Dallo stadio Lužniki di Mosca abbiamo assistito al gran varietà del patriottismo russo nel giorno della celebrazione dell’ottavo anniversario dell’annessione (“riunificazione” per il Cremlino) della Crimea alla Federazione russa. Oltre duecento mila persone, secondo la stima del ministero russo degli affari interni, si sono radunati per festeggiare la Crimea, assistere al concerto e, soprattutto, ascoltare le parole del presidente Vladimir Putin.

Le immagini trasmesse dai media statali russi evocano un giorno di festa nazionale, di musica, di divertimento che sembrano surreali rispetto alla tragedia del conflitto, alla morte e all’assedio delle città ucraine.

La potente propaganda del Cremlino continua a rappresentare questa “operazione militare speciale” in Ucraina come necessaria “per evitare il genocidio in corso”.

L'evento trasmesso in diretta Tv e su YouTube è stato intitolato “Za mir bez nazisma! Za Rossiyu! Za Prezidenta!” (“Per un mondo senza nazismo! Per la Russia! Per il presidente!”) per diffondere nel mondo l’immagine di un paese orgoglioso dell’operazione in corso e a sostegno dell’iniziativa del presidente, che è stato accolto con un’ovazione mentre lo stadio gremito intonava cori patriottici e sventolava le bandiere russe con la lettera “Z”, divenuta il simbolo dell’invasione russa.

Dalla Crimea a Kiev

Il discorso di Putin è rivolto prevalentemente all’opinione pubblica russa e al suo esercito, incitando la folla a lodare «l’eroismo» dei militari russi e ribadendo che la Russia ha «risollevato la Crimea dal degrado e dall’abbandono, dalle condizioni pessime in cui versava». Afferma il presidente Putin: «La Crimea ha fatto la cosa giusta mettendo una dura barriera sulla strada dei neonazisti. I cittadini della penisola volevano avere un destino comune con la loro patria storica, con la Russia, e hanno raggiunto il loro obiettivo».

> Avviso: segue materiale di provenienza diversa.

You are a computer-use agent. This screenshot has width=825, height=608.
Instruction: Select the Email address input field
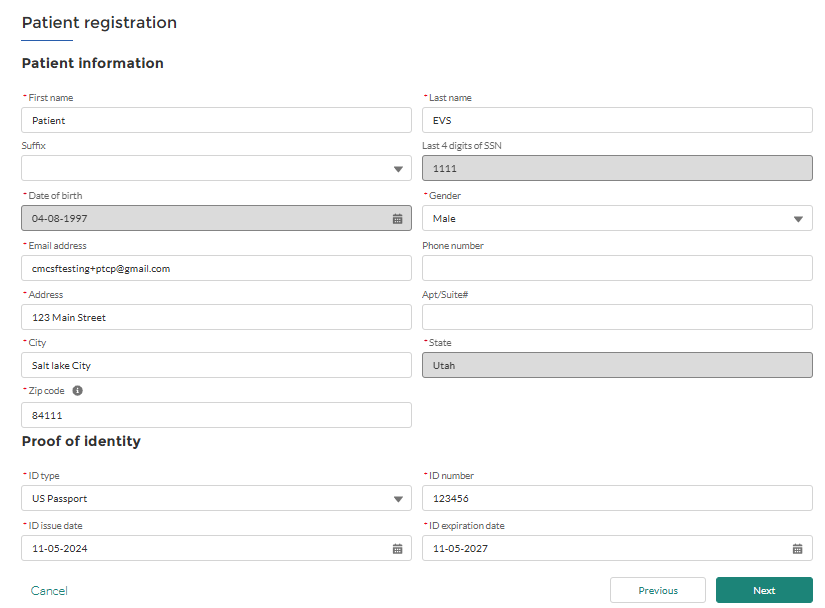(x=216, y=268)
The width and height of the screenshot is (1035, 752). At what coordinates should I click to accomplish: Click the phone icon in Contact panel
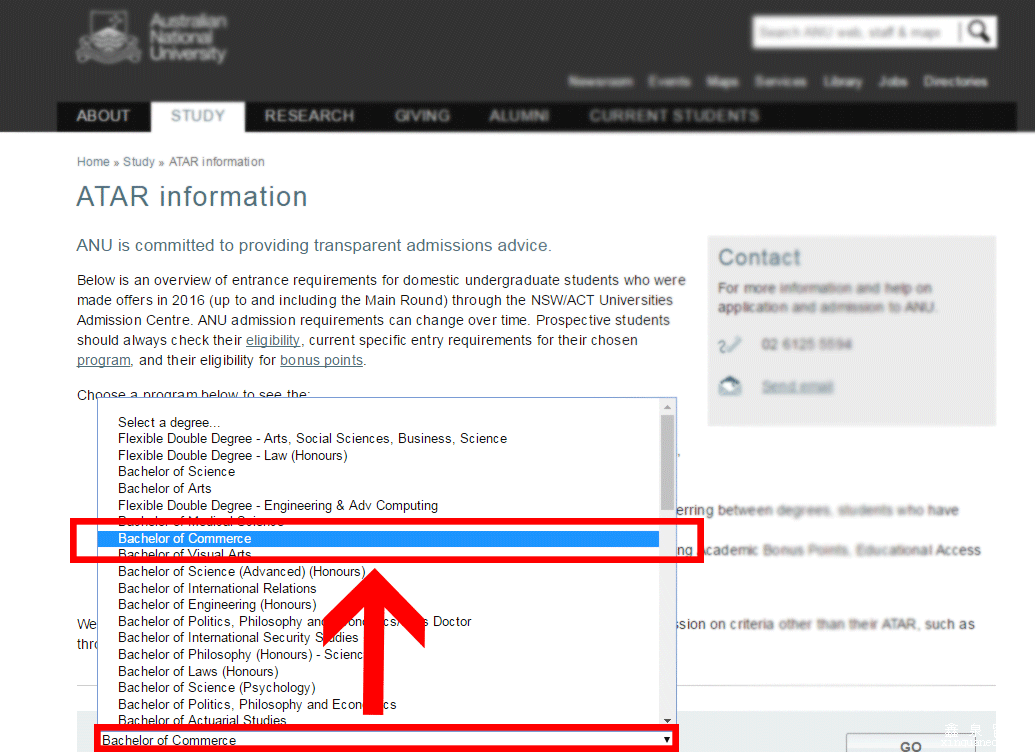(730, 345)
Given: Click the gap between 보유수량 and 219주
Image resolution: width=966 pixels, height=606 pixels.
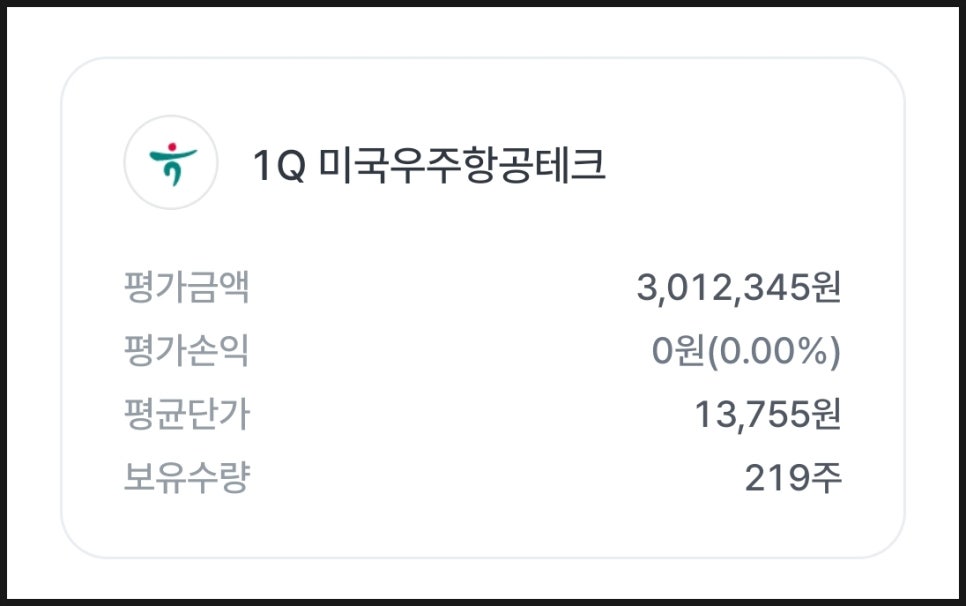Looking at the screenshot, I should click(x=490, y=479).
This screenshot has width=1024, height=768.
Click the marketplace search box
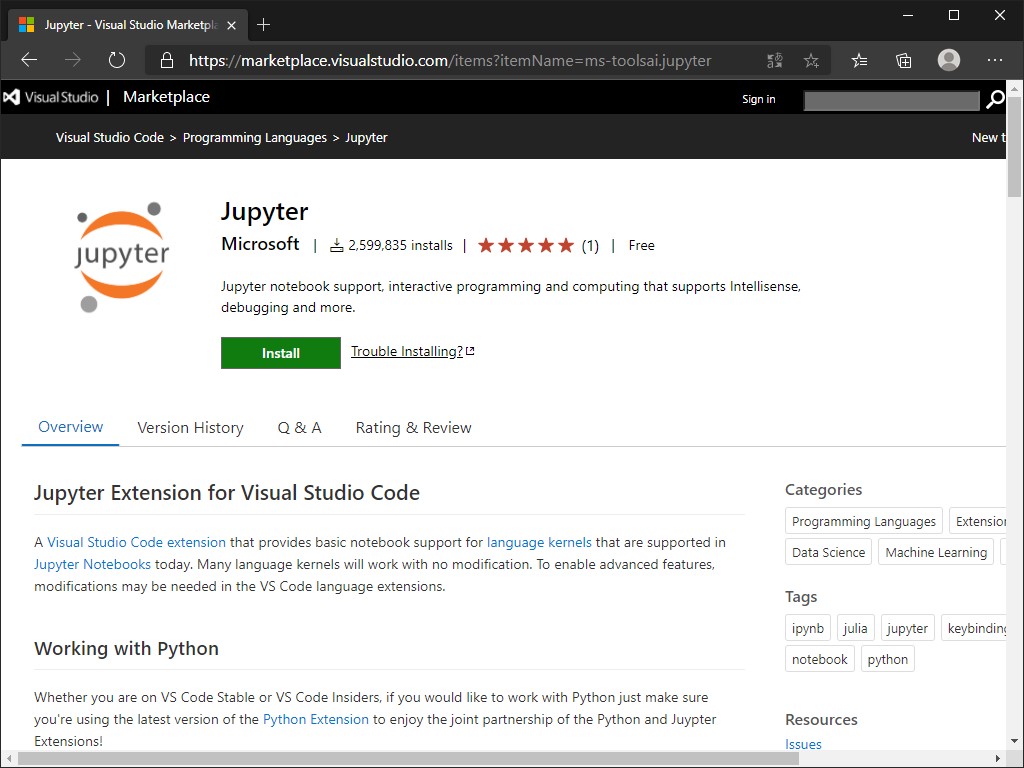click(x=890, y=99)
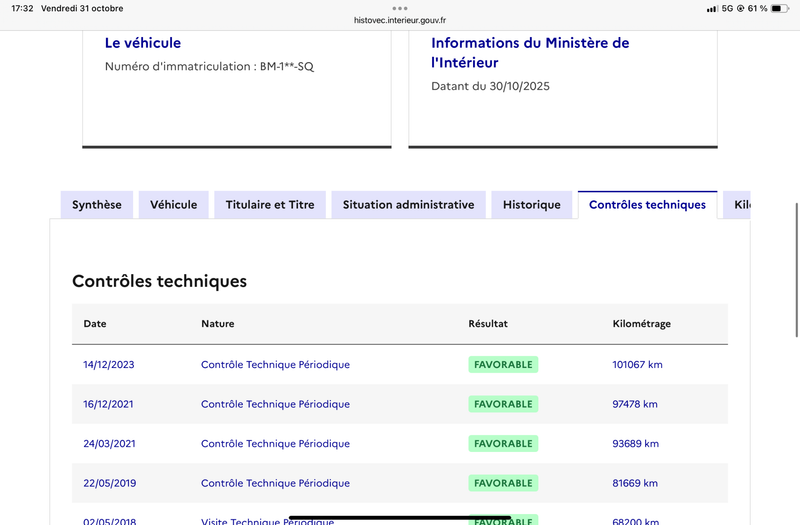Image resolution: width=800 pixels, height=525 pixels.
Task: Click the 101067 km mileage value
Action: [x=637, y=365]
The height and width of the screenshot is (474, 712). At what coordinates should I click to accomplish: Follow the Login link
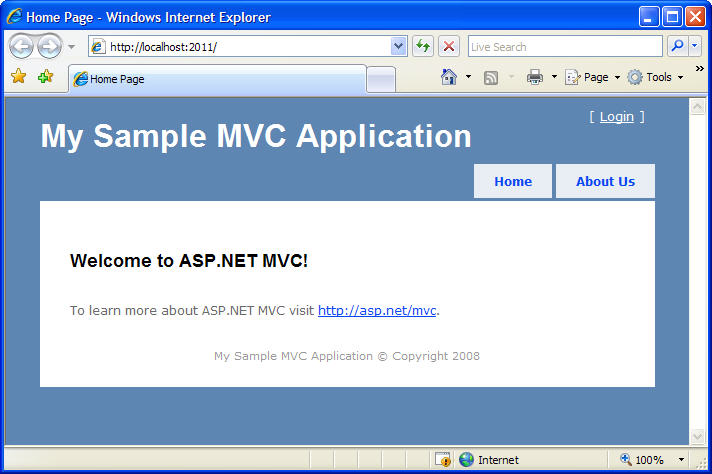click(x=616, y=117)
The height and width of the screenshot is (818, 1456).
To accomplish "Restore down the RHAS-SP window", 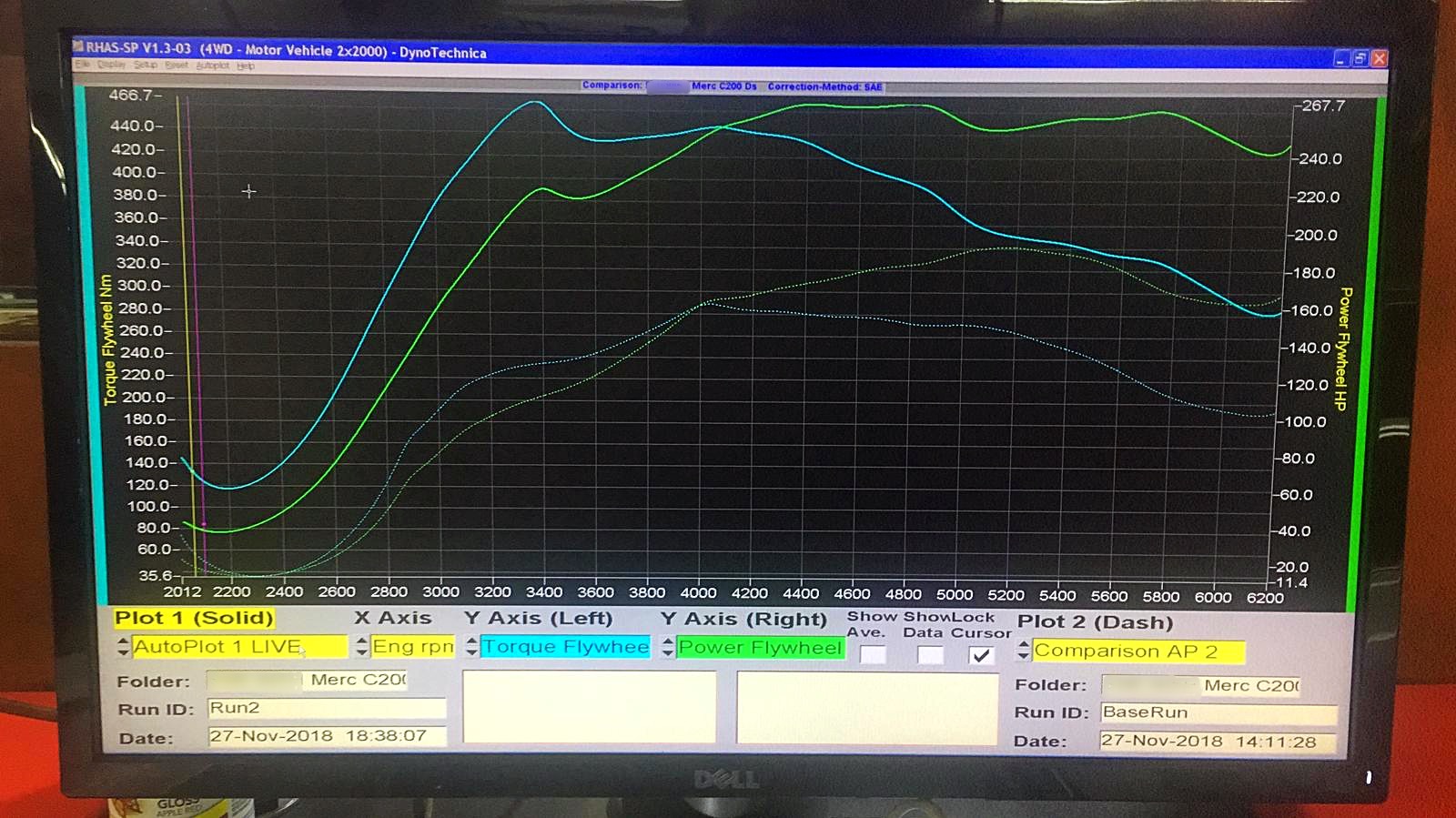I will (x=1360, y=58).
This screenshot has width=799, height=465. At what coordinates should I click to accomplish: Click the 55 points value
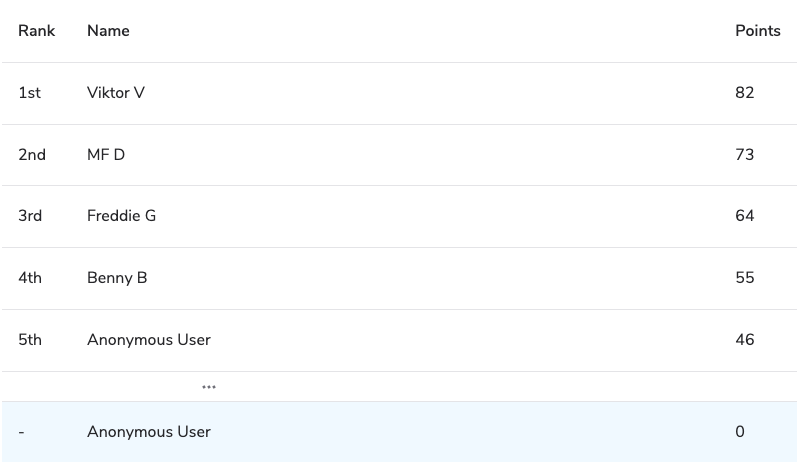click(744, 278)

Nelle parole di Putin ritroviamo temi e concetti simbolici, ricorrenti e coerenti con la strategia comunicativa applicata in questi decenni. Ancora una volta Putin riprende un passaggio della Bibbia, a dimostrazione di quanto sia forte il richiamo religioso e il legame con la Chiesa ortodossa e il patriarca Cirillo: “Non c’è amore più grande di dare la propria vita per i propri amici”. La grandezza (non solo geografica) della Russia è rappresentata dall’atto eroico dei soldati russi al fronte e dai principi costituzionali che guidano l’azione politica del governo.

Come interpretare questa manifestazione pubblica di Putin? È una dimostrazione di forza o di debolezza? In questi casi, specialmente nelle analisi militari, la necessità di ricorrere a eventi così eclatanti e partecipati potrebbe indicare, in realtà, una debolezza oggettiva dell’esercito russo sul campo, come esplicitano l’intelligence americana e diverse fonti sul campo.

In chiave di politica domestica, la data del 18 marzo è stata, invece, un’occasione, voluta dal Cremlino per rassicurare la popolazione russa sull’andamento del conflitto, sulla sua legittimazione politica ed etica contro il neonazismo contemporaneo e per ribadire che «da tempo non eravamo così uniti».

E questa coesione non solo del paese, ma anche all’interno delle varie fazioni del Cremlino è stata rappresentata dagli interventi di numerosi esponenti politici tra cui il sindaco di Mosca, Sergej Sobjanin e la portavoce del ministro degli affari esteri, la grintosa Maria Zacharova.

Coincidenze

Un “incidente” mediatico, «a causa di un guasto tecnico al server», come riferito dal portavoce presidenziale Dmitrij Peskov, ha interrotto le parole del presidente russo che sono state sostituite dalla visione di canti patriottici all’interno dello stadio.

Trasmesso senza alcuna interruzione nelle ore successive, Putin stava affermando in quel preciso momento che «per pura coincidenza», l'inizio dell'operazione speciale (il 24 febbraio) è stato il giorno del compleanno di Fëdor Ušakov, il leggendario ammiraglio dell'era zarista, che nel 2005 è stato dichiarato dal patriarca Alessio II santo patrono della flotta di bombardieri nucleari strategici russi.

Rilassato, vestito con un golf chiaro a collo alto e un piumino blu del brand italiano di Vercelli - “Loro Piana” - del valore di un milione e mezzo di rubli (circa tredicimila euro), che maschera il giubbotto antiproiettile, Putin ha ricordato che la Russia ha fatto “risorgere i territori della Crimea” e ha espresso il seguente monito: «sappiamo esattamente cosa fare adesso, come, a spese di chi e attueremo tutti i nostri piani».

Nulla di nuovo dal fronte del Cremlino.